To be honest, at this point I was relatively naïve about what could be wrong with Mum, as it would be fair to say I am medically ignorant. It was only two weeks later, though, when the grave reality set in that something could be very wrong with one of my best friends, my Mum.
We were away camping in Wanaka, and I rang Mum and Dad – who were also away camping – to see how things were. Mum, in her normal fashion, said “I’m fine”, something that she would repeat until the day we lost her. “I’m fine… I am having trouble now getting up off the floor on my own, but I’m fine, don’t worry about me.”
There were some further doctor’s appointments and follow ups, and Mum was eventually seen by a neurologist in March. Mum described him as a lovely man, who confirmed it was a neurodegenerative disease of some description, and that he would admit her for two days of tests to confirm his diagnosis.
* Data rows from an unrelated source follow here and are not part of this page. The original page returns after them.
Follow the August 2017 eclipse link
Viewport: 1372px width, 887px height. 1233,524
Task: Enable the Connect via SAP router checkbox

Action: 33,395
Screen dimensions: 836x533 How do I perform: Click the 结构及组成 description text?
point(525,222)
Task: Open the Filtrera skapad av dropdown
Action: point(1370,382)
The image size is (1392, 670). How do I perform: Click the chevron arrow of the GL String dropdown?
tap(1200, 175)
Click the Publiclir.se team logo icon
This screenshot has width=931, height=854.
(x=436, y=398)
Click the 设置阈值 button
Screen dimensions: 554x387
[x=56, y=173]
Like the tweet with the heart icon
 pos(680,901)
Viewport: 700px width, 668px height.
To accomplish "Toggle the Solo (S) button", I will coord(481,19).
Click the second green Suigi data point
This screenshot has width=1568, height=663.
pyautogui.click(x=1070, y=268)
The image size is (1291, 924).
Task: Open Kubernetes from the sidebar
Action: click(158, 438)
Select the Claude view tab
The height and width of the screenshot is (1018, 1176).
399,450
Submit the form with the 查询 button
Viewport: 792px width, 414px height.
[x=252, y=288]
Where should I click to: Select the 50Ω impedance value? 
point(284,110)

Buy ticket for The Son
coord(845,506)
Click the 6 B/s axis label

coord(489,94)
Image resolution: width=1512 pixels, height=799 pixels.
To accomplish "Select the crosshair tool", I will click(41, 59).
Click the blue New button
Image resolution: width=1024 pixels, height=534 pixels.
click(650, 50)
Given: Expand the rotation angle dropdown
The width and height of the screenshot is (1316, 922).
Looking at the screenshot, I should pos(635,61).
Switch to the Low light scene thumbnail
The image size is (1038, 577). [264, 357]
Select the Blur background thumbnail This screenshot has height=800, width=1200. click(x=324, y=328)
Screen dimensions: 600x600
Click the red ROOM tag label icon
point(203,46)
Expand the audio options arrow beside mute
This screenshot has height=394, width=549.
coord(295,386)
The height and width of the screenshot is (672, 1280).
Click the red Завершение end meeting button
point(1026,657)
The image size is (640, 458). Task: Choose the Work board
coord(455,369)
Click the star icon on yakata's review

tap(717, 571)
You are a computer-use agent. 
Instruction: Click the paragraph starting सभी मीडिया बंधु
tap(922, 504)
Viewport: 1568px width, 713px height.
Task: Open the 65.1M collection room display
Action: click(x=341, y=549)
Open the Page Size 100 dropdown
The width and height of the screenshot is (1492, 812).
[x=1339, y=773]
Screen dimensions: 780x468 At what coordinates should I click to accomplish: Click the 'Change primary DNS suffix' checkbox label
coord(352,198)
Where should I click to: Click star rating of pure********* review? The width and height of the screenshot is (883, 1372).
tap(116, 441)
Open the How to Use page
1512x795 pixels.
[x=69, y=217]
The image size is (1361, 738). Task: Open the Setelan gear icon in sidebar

My personal journey up until this point had still been one of hope that the diagnosis would be something that could be treated. It was the Wednesday night before Easter 2015, and Mum had been in for two days of various tests. I drove into the hospital to see her, and when I arrived they had been told that it was in fact motor neurone disease.
The words were like knives to the inner part of my soul. My Mum had an untreatable, debilitating disease that would claim her life in a timeframe they anticipated being somewhere between six months and two years.
She was such a courageous person, who even at that point was more concerned about what that meant for my Dad and her children than what it meant for herself.
Once the diagnosis had been made, the health system kicked into gear and I have to say was incredible. We are so fortunate to have such amazing people working in this field. Gear arrived within days to help with Mum’s mobility, and occupational therapist, nurses, and all the support Dad could need was available at the end of the telephone. I cannot emphasise enough the difference this makes when you are facing such an awful reality.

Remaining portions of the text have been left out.